Había elegido a Laura Kaas en primer lugar porque no tenía clase a las diez, al contrario de Michael Akers, con quien procuraría hablar a las once.

—¿Sobre qué?

—Sólo será un minuto. ¿Podemos entrar aquí? —preguntó Darby, al tiempo que entraba en una clase vacía, seguida lentamente de Laura.

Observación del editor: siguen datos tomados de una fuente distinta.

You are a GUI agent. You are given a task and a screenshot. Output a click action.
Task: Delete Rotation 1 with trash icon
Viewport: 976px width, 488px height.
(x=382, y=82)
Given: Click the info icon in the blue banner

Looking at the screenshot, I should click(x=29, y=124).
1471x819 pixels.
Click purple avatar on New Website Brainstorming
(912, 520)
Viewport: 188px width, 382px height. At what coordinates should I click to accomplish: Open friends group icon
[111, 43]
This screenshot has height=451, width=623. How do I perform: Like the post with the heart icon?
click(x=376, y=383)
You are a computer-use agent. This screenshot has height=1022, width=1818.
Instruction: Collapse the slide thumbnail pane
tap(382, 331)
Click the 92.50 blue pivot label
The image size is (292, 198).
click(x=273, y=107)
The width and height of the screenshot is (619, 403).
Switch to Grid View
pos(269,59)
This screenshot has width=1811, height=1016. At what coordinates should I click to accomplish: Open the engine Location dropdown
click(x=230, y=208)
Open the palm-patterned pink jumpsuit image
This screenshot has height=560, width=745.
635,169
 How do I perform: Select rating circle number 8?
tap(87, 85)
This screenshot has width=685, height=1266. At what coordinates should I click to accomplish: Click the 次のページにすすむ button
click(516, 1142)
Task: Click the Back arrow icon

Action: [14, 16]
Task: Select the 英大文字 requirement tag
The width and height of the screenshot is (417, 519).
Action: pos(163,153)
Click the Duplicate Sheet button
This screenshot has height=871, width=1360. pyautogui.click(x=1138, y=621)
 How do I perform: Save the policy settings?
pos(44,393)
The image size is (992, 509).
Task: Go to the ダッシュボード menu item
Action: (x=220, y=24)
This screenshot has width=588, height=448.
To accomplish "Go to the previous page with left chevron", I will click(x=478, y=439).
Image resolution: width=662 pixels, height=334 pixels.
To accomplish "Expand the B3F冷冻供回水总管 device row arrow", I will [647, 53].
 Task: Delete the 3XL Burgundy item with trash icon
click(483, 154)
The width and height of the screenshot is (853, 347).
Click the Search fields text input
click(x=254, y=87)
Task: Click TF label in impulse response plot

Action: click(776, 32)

»El verano pasado trabajaste como pasante para White & Blazevich.

—Así es —respondió con lentitud y suspicacia.

Sara Jacobs se esforzaba para controlar los nervios. Aquello era terrible.

—¿En qué sección?

—Impuestos.

—De modo que te gustan los impuestos, ¿eh? —intentó bromear.

—Me gustaban. Ahora los odio.

Darby sonrió, como si aquello fuera lo más gracioso que había oído en mucho tiempo. Se sacó una fotografía del bolsillo y se la ofreció a Laura Kaas.

—¿Le reconoces?

—No.

—Creo que trabaja como abogado en White & Blazevich.

—Allí trabajan muchos abogados.

—¿Estás segura?

—Sí —respondió, después de devolverle la foto—. No salí nunca del quinto piso. Se necesitan años para reconocer a todo el mundo y cambian de personal con mucha frecuencia. Ya sabes cómo son los abogados.

Laura miró a su alrededor y la conversación había concluido.

—Te estoy muy agradecida —dijo Darby.

—Encantada —respondió Laura, de camino hacia la puerta.

A las diez y media en punto, se reunieron de nuevo en la sala 336. Gray había encontrado a Ellen Reinhart en la puerta de su casa, cuando se dirigía a clase. Había trabajado en la sección de litigación, a las órdenes de un socio llamado Daniel O’Malley y había pasado la mayor parte del verano en un juicio en Miami. Había estado ausente dos meses y había pasado muy poco tiempo en la oficina de Washington. White & Blazevich tenía oficinas en cuatro ciudades, incluida Tampa. No reconoció a García y tenía prisa.

Judith Wilson no estaba en su casa, pero la chica con la que compartía el piso dijo que volvería a eso de la una.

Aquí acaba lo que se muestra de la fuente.